▶ YOUR ASSIGNMENT: Here the whole listing must be retyped exactly, with no line omitted.

———

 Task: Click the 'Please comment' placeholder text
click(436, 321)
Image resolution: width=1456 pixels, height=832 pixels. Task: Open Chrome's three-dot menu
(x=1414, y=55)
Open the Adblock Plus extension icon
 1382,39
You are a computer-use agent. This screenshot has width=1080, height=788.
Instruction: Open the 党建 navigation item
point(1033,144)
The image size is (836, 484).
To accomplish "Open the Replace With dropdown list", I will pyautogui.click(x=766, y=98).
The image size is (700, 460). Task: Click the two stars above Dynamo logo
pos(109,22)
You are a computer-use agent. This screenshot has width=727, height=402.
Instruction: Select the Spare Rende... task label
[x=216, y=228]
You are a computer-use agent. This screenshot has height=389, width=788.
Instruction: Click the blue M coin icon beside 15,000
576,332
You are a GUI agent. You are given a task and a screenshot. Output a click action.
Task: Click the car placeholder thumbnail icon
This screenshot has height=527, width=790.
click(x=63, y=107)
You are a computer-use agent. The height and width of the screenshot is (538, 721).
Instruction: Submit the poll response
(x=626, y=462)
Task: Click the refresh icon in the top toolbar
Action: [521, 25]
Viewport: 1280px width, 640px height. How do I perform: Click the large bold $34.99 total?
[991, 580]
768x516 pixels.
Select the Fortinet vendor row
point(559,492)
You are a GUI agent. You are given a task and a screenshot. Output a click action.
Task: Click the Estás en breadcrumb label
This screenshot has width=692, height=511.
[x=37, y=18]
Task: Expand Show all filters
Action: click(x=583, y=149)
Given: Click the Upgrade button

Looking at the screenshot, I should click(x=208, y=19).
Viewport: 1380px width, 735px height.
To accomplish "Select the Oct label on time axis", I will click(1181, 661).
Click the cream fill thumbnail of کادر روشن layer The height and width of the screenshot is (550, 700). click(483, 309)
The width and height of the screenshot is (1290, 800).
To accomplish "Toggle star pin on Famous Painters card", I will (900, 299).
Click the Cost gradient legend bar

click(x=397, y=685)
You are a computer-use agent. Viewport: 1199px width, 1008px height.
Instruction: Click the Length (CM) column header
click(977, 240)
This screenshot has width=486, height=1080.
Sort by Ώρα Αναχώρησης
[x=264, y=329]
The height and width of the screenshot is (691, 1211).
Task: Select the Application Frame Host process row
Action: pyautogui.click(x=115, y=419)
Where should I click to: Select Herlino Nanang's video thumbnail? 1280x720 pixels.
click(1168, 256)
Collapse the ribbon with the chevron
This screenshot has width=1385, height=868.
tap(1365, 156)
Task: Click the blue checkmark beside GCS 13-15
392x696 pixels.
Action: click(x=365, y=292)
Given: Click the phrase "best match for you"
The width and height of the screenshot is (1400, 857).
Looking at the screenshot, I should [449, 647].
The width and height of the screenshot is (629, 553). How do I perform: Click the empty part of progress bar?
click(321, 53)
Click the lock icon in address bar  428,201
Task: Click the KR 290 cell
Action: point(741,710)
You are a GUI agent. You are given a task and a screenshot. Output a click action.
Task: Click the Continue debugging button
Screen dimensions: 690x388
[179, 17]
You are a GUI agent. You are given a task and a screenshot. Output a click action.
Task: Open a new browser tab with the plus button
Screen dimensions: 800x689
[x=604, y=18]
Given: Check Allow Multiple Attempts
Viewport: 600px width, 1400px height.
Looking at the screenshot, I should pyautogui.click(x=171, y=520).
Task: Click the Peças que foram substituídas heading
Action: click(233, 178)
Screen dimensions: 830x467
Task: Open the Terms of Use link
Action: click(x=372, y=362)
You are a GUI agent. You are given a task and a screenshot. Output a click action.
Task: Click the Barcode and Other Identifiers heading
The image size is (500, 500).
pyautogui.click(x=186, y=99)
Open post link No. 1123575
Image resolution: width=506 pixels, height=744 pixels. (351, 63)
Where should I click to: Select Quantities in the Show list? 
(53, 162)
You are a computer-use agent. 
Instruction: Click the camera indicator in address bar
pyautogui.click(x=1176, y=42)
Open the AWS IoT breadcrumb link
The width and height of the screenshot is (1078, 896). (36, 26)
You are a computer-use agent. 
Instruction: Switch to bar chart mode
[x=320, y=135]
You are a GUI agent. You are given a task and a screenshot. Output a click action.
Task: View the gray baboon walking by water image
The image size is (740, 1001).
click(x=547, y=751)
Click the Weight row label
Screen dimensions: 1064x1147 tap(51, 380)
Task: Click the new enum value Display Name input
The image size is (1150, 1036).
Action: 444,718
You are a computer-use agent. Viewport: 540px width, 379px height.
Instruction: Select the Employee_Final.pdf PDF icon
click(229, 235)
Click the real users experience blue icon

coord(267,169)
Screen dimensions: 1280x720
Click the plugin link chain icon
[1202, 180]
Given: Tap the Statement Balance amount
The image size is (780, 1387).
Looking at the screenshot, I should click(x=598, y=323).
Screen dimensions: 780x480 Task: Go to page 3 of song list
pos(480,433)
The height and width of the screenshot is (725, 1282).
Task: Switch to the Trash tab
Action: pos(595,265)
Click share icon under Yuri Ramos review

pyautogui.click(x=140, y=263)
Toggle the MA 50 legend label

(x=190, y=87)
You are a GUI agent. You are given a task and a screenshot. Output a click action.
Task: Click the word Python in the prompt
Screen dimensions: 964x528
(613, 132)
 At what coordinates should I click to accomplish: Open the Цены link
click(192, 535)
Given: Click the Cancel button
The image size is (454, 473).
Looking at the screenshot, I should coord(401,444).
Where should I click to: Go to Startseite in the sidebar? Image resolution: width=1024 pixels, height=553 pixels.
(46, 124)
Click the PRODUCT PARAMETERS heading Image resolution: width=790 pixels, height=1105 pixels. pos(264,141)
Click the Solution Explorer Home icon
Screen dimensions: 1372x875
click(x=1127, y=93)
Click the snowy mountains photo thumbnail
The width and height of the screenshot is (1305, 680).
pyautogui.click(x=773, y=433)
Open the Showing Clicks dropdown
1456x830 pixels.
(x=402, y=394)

———

▶ RESULT:
 Task: Click the 'Please comment' placeholder text
click(436, 321)
Image resolution: width=1456 pixels, height=832 pixels. Task: Open Chrome's three-dot menu
(x=1414, y=55)
Open the Adblock Plus extension icon
 1382,39
You are a computer-use agent. This screenshot has width=1080, height=788.
Instruction: Open the 党建 navigation item
point(1033,144)
The image size is (836, 484).
To accomplish "Open the Replace With dropdown list", I will pyautogui.click(x=766, y=98).
The image size is (700, 460). Task: Click the two stars above Dynamo logo
pos(109,22)
You are a computer-use agent. This screenshot has width=727, height=402.
Instruction: Select the Spare Rende... task label
[x=216, y=228]
You are a computer-use agent. This screenshot has height=389, width=788.
Instruction: Click the blue M coin icon beside 15,000
576,332
You are a GUI agent. You are given a task and a screenshot. Output a click action.
Task: Click the car placeholder thumbnail icon
This screenshot has height=527, width=790.
click(x=63, y=107)
You are a computer-use agent. The height and width of the screenshot is (538, 721).
Instruction: Submit the poll response
(x=626, y=462)
Task: Click the refresh icon in the top toolbar
Action: [521, 25]
Viewport: 1280px width, 640px height. How do I perform: Click the large bold $34.99 total?
[991, 580]
768x516 pixels.
Select the Fortinet vendor row
point(559,492)
You are a GUI agent. You are given a task and a screenshot. Output a click action.
Task: Click the Estás en breadcrumb label
This screenshot has width=692, height=511.
[x=37, y=18]
Task: Expand Show all filters
Action: click(x=583, y=149)
Given: Click the Upgrade button

Looking at the screenshot, I should click(x=208, y=19).
Viewport: 1380px width, 735px height.
To accomplish "Select the Oct label on time axis", I will click(1181, 661).
Click the cream fill thumbnail of کادر روشن layer The height and width of the screenshot is (550, 700). click(483, 309)
The width and height of the screenshot is (1290, 800).
To accomplish "Toggle star pin on Famous Painters card", I will (900, 299).
Click the Cost gradient legend bar

click(x=397, y=685)
You are a computer-use agent. Viewport: 1199px width, 1008px height.
Instruction: Click the Length (CM) column header
click(977, 240)
This screenshot has width=486, height=1080.
Sort by Ώρα Αναχώρησης
[x=264, y=329]
The height and width of the screenshot is (691, 1211).
Task: Select the Application Frame Host process row
Action: pyautogui.click(x=115, y=419)
Where should I click to: Select Herlino Nanang's video thumbnail? 1280x720 pixels.
click(1168, 256)
Collapse the ribbon with the chevron
This screenshot has width=1385, height=868.
tap(1365, 156)
Task: Click the blue checkmark beside GCS 13-15
392x696 pixels.
Action: click(x=365, y=292)
Given: Click the phrase "best match for you"
The width and height of the screenshot is (1400, 857).
Looking at the screenshot, I should [449, 647].
The width and height of the screenshot is (629, 553). How do I perform: Click the empty part of progress bar?
click(321, 53)
Click the lock icon in address bar  428,201
Task: Click the KR 290 cell
Action: point(741,710)
You are a GUI agent. You are given a task and a screenshot. Output a click action.
Task: Click the Continue debugging button
Screen dimensions: 690x388
[179, 17]
You are a GUI agent. You are given a task and a screenshot. Output a click action.
Task: Open a new browser tab with the plus button
Screen dimensions: 800x689
[x=604, y=18]
Given: Check Allow Multiple Attempts
Viewport: 600px width, 1400px height.
Looking at the screenshot, I should pyautogui.click(x=171, y=520).
Task: Click the Peças que foram substituídas heading
Action: click(233, 178)
Screen dimensions: 830x467
Task: Open the Terms of Use link
Action: click(x=372, y=362)
You are a GUI agent. You are given a task and a screenshot. Output a click action.
Task: Click the Barcode and Other Identifiers heading
The image size is (500, 500).
pyautogui.click(x=186, y=99)
Open post link No. 1123575
Image resolution: width=506 pixels, height=744 pixels. (351, 63)
Where should I click to: Select Quantities in the Show list? 
(53, 162)
You are a computer-use agent. 
Instruction: Click the camera indicator in address bar
pyautogui.click(x=1176, y=42)
Open the AWS IoT breadcrumb link
The width and height of the screenshot is (1078, 896). (36, 26)
You are a computer-use agent. 
Instruction: Switch to bar chart mode
[x=320, y=135]
You are a GUI agent. You are given a task and a screenshot. Output a click action.
Task: View the gray baboon walking by water image
The image size is (740, 1001).
click(x=547, y=751)
Click the Weight row label
Screen dimensions: 1064x1147 tap(51, 380)
Task: Click the new enum value Display Name input
The image size is (1150, 1036).
Action: 444,718
You are a computer-use agent. Viewport: 540px width, 379px height.
Instruction: Select the Employee_Final.pdf PDF icon
click(229, 235)
Click the real users experience blue icon

coord(267,169)
Screen dimensions: 1280x720
Click the plugin link chain icon
[1202, 180]
Given: Tap the Statement Balance amount
The image size is (780, 1387).
Looking at the screenshot, I should click(x=598, y=323).
Screen dimensions: 780x480 Task: Go to page 3 of song list
pos(480,433)
The height and width of the screenshot is (725, 1282).
Task: Switch to the Trash tab
Action: pos(595,265)
Click share icon under Yuri Ramos review

pyautogui.click(x=140, y=263)
Toggle the MA 50 legend label

(x=190, y=87)
You are a GUI agent. You are given a task and a screenshot. Output a click action.
Task: Click the word Python in the prompt
Screen dimensions: 964x528
(613, 132)
 At what coordinates should I click to accomplish: Open the Цены link
click(192, 535)
Given: Click the Cancel button
The image size is (454, 473).
Looking at the screenshot, I should coord(401,444).
Where should I click to: Go to Startseite in the sidebar? Image resolution: width=1024 pixels, height=553 pixels.
(46, 124)
Click the PRODUCT PARAMETERS heading Image resolution: width=790 pixels, height=1105 pixels. pos(264,141)
Click the Solution Explorer Home icon
Screen dimensions: 1372x875
click(x=1127, y=93)
Click the snowy mountains photo thumbnail
The width and height of the screenshot is (1305, 680).
pyautogui.click(x=773, y=433)
Open the Showing Clicks dropdown
1456x830 pixels.
(x=402, y=394)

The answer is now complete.